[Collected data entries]
************
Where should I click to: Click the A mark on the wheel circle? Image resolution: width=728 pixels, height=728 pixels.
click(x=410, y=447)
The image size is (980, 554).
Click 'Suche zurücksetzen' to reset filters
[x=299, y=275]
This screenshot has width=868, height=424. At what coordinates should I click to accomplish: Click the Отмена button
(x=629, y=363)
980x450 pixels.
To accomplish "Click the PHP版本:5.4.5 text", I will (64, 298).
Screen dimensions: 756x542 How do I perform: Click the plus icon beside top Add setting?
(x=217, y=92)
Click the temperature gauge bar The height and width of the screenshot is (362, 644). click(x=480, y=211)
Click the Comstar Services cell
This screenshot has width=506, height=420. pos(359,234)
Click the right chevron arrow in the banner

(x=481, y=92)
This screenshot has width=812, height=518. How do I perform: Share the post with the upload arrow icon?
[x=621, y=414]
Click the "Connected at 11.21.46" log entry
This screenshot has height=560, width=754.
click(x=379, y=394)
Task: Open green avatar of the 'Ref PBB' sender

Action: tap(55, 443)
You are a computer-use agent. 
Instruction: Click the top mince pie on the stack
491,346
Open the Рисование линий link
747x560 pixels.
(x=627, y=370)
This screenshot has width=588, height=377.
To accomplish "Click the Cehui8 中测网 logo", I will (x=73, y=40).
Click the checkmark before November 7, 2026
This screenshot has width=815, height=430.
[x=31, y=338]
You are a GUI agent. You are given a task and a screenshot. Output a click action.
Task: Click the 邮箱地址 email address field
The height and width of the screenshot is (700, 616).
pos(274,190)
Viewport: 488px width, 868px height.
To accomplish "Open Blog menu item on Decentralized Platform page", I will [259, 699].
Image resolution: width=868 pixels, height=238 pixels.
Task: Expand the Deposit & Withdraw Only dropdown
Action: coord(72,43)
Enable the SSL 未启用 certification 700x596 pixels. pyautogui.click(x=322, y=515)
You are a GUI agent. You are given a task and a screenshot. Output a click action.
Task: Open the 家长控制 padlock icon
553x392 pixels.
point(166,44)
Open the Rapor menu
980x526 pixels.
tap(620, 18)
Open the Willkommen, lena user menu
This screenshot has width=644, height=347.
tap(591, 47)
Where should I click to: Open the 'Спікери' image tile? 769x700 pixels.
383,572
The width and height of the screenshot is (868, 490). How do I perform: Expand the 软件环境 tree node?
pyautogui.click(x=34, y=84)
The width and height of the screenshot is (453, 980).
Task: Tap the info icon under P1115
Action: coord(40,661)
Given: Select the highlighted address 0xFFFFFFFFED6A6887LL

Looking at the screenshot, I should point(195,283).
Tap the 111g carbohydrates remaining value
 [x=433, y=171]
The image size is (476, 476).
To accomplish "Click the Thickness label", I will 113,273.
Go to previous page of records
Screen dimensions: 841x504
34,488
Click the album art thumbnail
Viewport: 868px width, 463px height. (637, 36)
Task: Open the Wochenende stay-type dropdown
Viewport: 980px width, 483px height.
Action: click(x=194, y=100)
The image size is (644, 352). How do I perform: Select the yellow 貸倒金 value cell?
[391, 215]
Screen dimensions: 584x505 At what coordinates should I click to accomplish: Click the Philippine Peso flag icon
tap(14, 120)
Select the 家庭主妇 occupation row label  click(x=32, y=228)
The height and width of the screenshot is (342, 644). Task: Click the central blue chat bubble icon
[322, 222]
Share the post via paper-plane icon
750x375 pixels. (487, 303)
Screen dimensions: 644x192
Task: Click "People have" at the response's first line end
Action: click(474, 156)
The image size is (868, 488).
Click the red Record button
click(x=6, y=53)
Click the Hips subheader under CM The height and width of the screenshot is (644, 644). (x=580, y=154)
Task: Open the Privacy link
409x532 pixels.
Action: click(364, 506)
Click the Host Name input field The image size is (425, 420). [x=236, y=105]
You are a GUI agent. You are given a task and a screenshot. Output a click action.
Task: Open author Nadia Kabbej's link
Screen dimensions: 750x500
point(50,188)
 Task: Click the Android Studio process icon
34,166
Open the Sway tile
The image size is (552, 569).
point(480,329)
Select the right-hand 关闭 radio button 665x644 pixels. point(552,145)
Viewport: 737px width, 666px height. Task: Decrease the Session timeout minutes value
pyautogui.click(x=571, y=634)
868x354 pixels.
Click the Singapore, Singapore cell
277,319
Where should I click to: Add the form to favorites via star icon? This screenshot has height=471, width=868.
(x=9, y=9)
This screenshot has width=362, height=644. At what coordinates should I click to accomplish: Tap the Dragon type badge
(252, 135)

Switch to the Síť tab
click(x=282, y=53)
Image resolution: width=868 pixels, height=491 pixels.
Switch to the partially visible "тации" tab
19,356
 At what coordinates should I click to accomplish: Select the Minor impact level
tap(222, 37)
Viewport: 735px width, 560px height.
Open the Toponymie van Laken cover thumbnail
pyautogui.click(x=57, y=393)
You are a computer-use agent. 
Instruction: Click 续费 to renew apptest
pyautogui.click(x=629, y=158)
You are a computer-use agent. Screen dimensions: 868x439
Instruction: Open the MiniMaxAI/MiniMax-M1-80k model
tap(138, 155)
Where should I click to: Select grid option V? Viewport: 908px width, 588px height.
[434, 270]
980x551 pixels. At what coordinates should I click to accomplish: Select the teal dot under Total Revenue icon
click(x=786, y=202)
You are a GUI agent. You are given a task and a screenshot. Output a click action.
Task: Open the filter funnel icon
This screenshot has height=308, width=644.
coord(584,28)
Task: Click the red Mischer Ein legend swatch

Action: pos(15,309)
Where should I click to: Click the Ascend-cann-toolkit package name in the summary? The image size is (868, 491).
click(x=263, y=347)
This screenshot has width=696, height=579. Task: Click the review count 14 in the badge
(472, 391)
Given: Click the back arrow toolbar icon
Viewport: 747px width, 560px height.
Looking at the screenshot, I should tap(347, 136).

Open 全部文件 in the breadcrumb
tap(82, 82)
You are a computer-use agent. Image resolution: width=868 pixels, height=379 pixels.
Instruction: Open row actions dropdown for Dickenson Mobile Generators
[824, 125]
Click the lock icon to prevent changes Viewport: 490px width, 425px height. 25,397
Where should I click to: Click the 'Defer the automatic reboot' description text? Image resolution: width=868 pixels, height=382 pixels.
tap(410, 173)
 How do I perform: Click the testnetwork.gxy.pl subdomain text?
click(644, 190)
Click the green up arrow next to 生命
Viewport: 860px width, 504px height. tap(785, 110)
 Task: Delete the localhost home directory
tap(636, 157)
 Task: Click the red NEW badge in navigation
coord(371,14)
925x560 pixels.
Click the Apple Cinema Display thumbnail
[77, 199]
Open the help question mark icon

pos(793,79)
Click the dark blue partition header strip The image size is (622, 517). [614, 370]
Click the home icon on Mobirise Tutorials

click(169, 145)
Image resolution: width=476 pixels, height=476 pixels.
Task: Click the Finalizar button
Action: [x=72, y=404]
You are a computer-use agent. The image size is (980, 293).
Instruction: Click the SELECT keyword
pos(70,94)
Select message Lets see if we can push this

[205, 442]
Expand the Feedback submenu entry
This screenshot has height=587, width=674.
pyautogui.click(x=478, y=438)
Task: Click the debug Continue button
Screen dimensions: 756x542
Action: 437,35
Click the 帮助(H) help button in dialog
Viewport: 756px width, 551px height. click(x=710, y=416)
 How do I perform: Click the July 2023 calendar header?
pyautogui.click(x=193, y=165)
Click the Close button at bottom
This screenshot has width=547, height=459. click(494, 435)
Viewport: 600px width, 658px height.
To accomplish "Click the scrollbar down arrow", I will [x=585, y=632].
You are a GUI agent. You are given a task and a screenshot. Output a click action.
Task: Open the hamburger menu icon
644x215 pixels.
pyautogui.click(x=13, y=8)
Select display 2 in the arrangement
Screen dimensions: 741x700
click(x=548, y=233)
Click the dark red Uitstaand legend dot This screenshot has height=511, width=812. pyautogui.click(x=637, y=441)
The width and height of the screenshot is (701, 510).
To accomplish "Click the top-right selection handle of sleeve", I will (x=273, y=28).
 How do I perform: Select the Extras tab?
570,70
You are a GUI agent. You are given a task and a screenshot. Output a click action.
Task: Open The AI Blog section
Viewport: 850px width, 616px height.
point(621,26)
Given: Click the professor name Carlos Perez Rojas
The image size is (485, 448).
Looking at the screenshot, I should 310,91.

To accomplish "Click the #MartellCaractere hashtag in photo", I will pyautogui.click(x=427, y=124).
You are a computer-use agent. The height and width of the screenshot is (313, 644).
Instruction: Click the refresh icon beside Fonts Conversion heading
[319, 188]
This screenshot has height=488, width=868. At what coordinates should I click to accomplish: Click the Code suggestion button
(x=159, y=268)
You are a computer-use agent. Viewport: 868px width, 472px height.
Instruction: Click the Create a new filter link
************
## TO DO
Copy out the entries above exactly as given, starting at the top and ending with the line containing "Task: Open the 家长控制 padlock icon"; include both and nothing more.

## SOLUTION FOR THIS TASK
Where should I click to: Click the A mark on the wheel circle? Image resolution: width=728 pixels, height=728 pixels.
click(x=410, y=447)
The image size is (980, 554).
Click 'Suche zurücksetzen' to reset filters
[x=299, y=275]
This screenshot has width=868, height=424. At what coordinates should I click to accomplish: Click the Отмена button
(x=629, y=363)
980x450 pixels.
To accomplish "Click the PHP版本:5.4.5 text", I will (64, 298).
Screen dimensions: 756x542 How do I perform: Click the plus icon beside top Add setting?
(x=217, y=92)
Click the temperature gauge bar The height and width of the screenshot is (362, 644). click(x=480, y=211)
Click the Comstar Services cell
This screenshot has width=506, height=420. pos(359,234)
Click the right chevron arrow in the banner

(x=481, y=92)
This screenshot has width=812, height=518. How do I perform: Share the post with the upload arrow icon?
[x=621, y=414]
Click the "Connected at 11.21.46" log entry
This screenshot has height=560, width=754.
click(x=379, y=394)
Task: Open green avatar of the 'Ref PBB' sender

Action: tap(55, 443)
You are a computer-use agent. 
Instruction: Click the top mince pie on the stack
491,346
Open the Рисование линий link
747x560 pixels.
(x=627, y=370)
This screenshot has width=588, height=377.
To accomplish "Click the Cehui8 中测网 logo", I will (x=73, y=40).
Click the checkmark before November 7, 2026
This screenshot has width=815, height=430.
[x=31, y=338]
You are a GUI agent. You are given a task and a screenshot. Output a click action.
Task: Click the 邮箱地址 email address field
The height and width of the screenshot is (700, 616).
pos(274,190)
Viewport: 488px width, 868px height.
To accomplish "Open Blog menu item on Decentralized Platform page", I will [259, 699].
Image resolution: width=868 pixels, height=238 pixels.
Task: Expand the Deposit & Withdraw Only dropdown
Action: coord(72,43)
Enable the SSL 未启用 certification 700x596 pixels. pyautogui.click(x=322, y=515)
You are a GUI agent. You are given a task and a screenshot. Output a click action.
Task: Open the 家长控制 padlock icon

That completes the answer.